The economy expanded 4.9 percent in the first half from a year earlier, and the International Monetary Fund predicts Vietnam is set for a third straight year of sub-6 percent growth for the first time since 1988. Retail sales make up about 60 percent of gross domestic product, according to Phan’s estimates.
Vietnam’s central bank has cut its refinancing rate eight times since the beginning of 2012 to spur lending, and the government has set up an asset management company to clear bad debt. Still, credit grew 6.5 percent in the eight months through August compared with a full-year target of 12 percent, official data showed.
Private consumption growth slowed to 3.5 percent last year from 4.7 percent in 2011, according to the General Statistics Office. It accounts for about 65 percent of Vietnam’s GDP.
In comparison, private consumption in Malaysia climbed 7.7 percent in 2012 from a year earlier, while in Indonesia it climbed 5.3 percent last year, according to official data.
Spending in Vietnam is also hindered by inflation, which quickened to 7.5 percent in August, the fastest pace since May 2012. Retail sales of goods and services rose 12.3 percent in January through August from a year earlier, before accounting for inflation, according to official data compiled by Bloomberg. That is the slowest pace in at least nine years.

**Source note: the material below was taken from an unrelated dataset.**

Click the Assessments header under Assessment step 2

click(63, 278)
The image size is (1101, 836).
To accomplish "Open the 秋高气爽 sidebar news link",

After accounting for inflation, retail sales growth in the first eight months of the year was 5.1 percent compared with 6.8 percent in the same period a year earlier. The HSBC Holdings Plc and Markit Economics manufacturing purchasing managers’ index for Vietnam remained below 50, signaling contraction, for a fourth straight month in August.

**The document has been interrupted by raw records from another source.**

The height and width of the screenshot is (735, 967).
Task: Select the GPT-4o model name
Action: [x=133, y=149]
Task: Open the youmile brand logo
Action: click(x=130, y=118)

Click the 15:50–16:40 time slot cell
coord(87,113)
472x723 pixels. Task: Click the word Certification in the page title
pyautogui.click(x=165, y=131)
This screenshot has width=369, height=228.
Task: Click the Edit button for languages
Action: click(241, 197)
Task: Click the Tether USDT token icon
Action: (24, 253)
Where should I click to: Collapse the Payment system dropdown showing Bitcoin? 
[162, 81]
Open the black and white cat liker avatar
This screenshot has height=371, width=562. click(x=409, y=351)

“Vietnam’s businesses and wage earners are in for a rough ride,” Trinh Nguyen, Hong Kong-based economist at HSBC, said in a note last month. “With softer purchasing power, demand for goods, especially manufactured goods, has decelerated.”
The return on equity of Vietnam’s consumer staple companies lags behind some regional peers, according to the companies’ latest filings. Vietnam’s companies in that category reported average ROE of 11 percent compared to Thailand’s 16 percent and Indonesia’s 15 percent. For Masan Group Corp., which makes noodles and soy sauce, it was 4 percent, compared with Thai instant noodles company President Rice Products Pcl’s 18 percent.
Struggling with rising costs and slowing demand, Vietnamese companies have cut jobs and wages. The unemployment rate was 2.3 percent at the end of June, up from 1.96 percent as of December 31, according to the statistics office.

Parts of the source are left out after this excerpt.